Так или иначе вопрос необходимо задать. Слишком долго мы ходили вокруг да около.

 Но почему вы делаете это для меня?

Эвелин кивает, словно ожидала, что я спрошу ее об этом.

 Пока считайте, что это подарок.

 Но почему?

 Следующий вопрос.

 Я серьезно.

 И я серьезно. Следующий вопрос.

Нечаянно роняю вилку на скатерть цвета слоновой кости. Масло просачивается в ткань, и та темнеет и становится более прозрачной. Рубленый салат  вещь восхитительная, но в нем многовато лука, и я уже чувствую, как жар моего дыхания пропитывает воздух. Что же такое происходит?

 Не хочу показаться неблагодарной, но думаю, у меня есть право знать, почему одна из самых знаменитых актрис всех времен выдергивает меня из мрака безвестности и предлагает заработать миллионы долларов на ее биографии.

 Как сообщает «Хаффингтон пост», я могу продать свою автобиографию за двенадцать миллионов долларов.

 Господи.

 Любопытным хочется знать.

То, как Эвелин ведет себя, с каким удовольствием шокирует меня своими заявлениями, показывает, что это демонстрация силы. Ей нравится демонстрировать небрежность в вещах, которые меняют жизнь других людей. Не есть ли это определение власти? Наблюдать за тем, как люди убивают себя из-за чего-то, что ничего для тебя не значит?

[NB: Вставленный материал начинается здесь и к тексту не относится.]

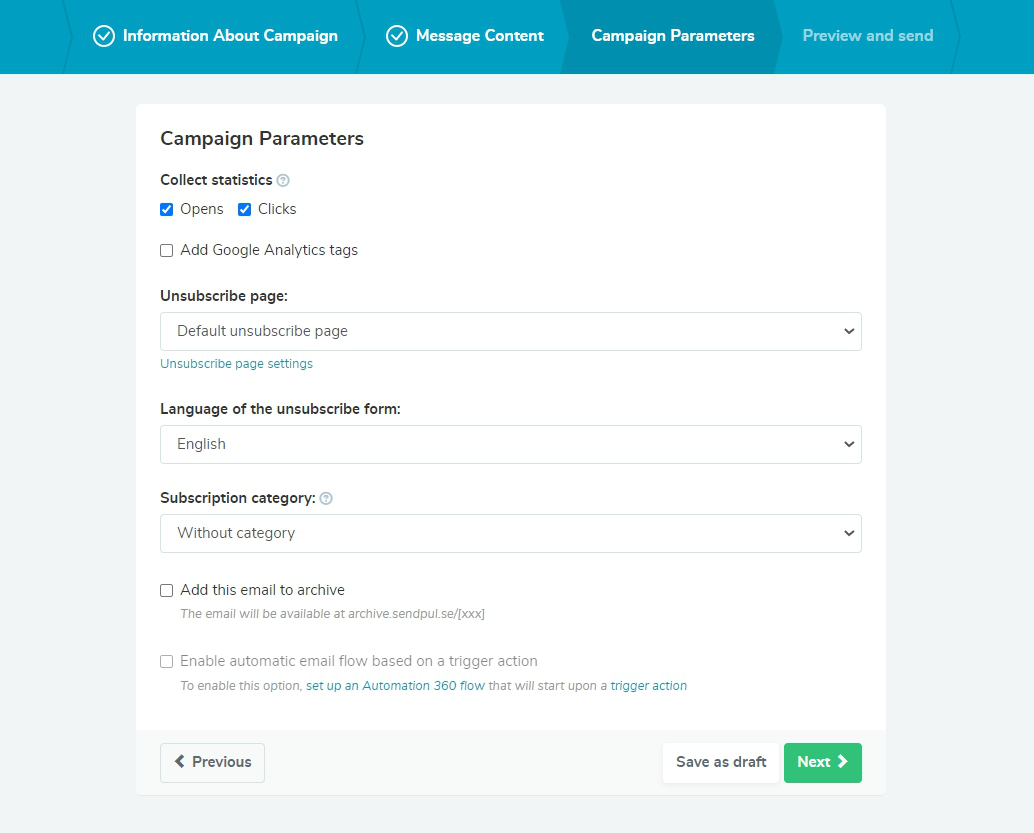Open the trigger action link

 Двенадцать миллионов  это много, не поймите меня неправильно  говорит она, и ей даже не нужно заканчивать предложение, потому что мысленно я уже сделала это за нее. Но не очень много для меня.

 И все-таки, Эвелин? Почему? Почему я?

Эвелин смотрит на меня с каменным лицом.

 Следующий вопрос.

 При всем уважении, вы не очень-то честны.

 Я предлагаю вам шанс заработать целое состояние и взлететь на самый верх в вашей профессии. Я не обязана быть честной. По крайней мере, если именно так вы это определяете.

С одной стороны, все как будто бы элементарно. Но в то же время Эвелин не дала мне абсолютно ничего конкретного. Присвоив эту историю, я в худшем случае могу лишиться работы. В данный момент работа  это все, что у меня есть.

 Вы позволите мне немного подумать?

 Подумать о чем?

 Обо всем этом.

Эвелин смотрит на меня, слегка прищурившись.

 О чем тут думать?

 Извините, если это вас обижает.

 Вы ничуть меня не обидели,  резко говорит она. Ее задевает уже само предположение, что я могу задеть ее чем-то.

 Мне нужно многое принять во внимание,  говорю я. Меня могут уволить. Она может пойти на попятную. В конце концов, книга может элементарно не получиться.